The 1995 team had made the playoffs, but it was a fluke
and there was no way you could take the team serious. Their strategy was to go out and
out-slug the opposition 10-8. The 2007 team was a credible threat; manufacturing runs, playing
superb defense (setting an NL record) and getting outstanding pitching.
They rolled through the NL playoffs in 7 games. They hit a brick wall in the Red Sox, but these 25 players
did more in six weeks than the previous 489 had done in 14 years. People in Denver were finally
"talking baseball" (albeit still grossly mis-informed.
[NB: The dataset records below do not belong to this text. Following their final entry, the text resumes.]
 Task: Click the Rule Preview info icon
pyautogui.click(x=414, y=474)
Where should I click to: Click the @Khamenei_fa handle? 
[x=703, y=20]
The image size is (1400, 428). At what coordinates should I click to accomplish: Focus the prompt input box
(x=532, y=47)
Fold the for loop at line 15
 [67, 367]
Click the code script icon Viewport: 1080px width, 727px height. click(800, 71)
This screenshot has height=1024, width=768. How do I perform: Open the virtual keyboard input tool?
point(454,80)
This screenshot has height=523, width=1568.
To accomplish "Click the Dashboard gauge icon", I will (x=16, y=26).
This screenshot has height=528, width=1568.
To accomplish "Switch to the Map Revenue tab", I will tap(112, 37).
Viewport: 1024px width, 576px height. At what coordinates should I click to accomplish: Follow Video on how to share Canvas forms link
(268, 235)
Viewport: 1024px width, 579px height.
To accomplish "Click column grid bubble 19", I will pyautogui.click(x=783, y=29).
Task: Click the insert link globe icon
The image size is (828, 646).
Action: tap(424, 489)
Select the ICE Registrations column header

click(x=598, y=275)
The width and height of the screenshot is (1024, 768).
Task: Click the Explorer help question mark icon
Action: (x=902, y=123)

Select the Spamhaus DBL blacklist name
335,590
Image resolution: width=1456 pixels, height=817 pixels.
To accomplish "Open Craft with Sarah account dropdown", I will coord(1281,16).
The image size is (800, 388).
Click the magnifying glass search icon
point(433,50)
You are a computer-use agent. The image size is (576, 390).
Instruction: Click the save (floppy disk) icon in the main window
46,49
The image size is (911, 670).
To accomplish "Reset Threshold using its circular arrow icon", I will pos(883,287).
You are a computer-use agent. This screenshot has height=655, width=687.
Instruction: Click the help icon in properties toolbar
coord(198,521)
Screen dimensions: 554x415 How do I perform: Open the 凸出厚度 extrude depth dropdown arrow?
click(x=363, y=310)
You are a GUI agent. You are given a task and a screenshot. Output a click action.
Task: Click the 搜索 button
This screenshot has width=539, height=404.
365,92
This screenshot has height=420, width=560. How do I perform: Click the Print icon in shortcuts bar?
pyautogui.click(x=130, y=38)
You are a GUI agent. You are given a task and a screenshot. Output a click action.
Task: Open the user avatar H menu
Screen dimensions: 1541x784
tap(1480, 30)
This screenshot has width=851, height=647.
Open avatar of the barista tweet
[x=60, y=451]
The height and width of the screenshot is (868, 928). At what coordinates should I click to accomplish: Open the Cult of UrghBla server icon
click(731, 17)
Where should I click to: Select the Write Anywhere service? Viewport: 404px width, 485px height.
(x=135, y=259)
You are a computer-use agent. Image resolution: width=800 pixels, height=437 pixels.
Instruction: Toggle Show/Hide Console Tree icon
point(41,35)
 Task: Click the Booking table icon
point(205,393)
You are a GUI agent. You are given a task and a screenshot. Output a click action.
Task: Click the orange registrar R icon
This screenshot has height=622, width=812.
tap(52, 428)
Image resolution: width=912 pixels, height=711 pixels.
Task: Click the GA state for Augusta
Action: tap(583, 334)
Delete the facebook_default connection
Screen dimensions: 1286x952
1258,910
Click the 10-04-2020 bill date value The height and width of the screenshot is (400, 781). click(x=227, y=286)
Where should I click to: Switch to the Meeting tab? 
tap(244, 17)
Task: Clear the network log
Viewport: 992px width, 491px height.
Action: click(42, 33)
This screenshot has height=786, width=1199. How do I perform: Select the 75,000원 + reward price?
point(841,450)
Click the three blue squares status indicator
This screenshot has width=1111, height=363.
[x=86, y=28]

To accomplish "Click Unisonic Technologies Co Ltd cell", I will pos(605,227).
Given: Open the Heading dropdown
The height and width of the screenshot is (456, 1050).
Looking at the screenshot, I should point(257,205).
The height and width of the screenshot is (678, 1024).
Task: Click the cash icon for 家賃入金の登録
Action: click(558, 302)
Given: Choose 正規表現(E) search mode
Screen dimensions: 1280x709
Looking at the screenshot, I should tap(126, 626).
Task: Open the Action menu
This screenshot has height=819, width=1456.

You don't score "points" in baseball
and it's absolutely braindead to chant "let's go Rockies" when your team is in the field. Don't cheer
foul balls hit by the home team, either. Those are pretty strikes, but strikes nontheless).
So as I sat in the left field bleachers for Game 3 of the 2007 World Series, I couldn't help but
feel good. I've never considered myself a Rockies fan, and I still don't. I'm a baseball fan.
After all these years of nibbling around the back alleys and dark corners of Baseball Land,
the big stage had finally come to my home town. The game I had
followed all over the country, coast-to-coast, border-to-border, had finally
given me something back. It wasn't an exhibition. It wasn't
a hoax. It was the World Series. It was only about 9 miles from that sporting goods store in
Aurora, but it seemed a million miles removed from January 2004.
The goal at the beginning of the season was to reach. 500. When that became a realization,
the next accomplishment was to finish above the Dodgers for the first time in franchise history.
Those seemed like two huge accomplishments, but they took four more huge steps by stampeding
through to the World Series.
The Rockies didn't win the Series, but they woke up an entire town that had become oblivious to their existence
and the game they were playing. Now, people know that baseball can be something exciting, perplexing,
heartbreaking, frustrating and quizzical.
Just please don't call him "Coach" Hurdle.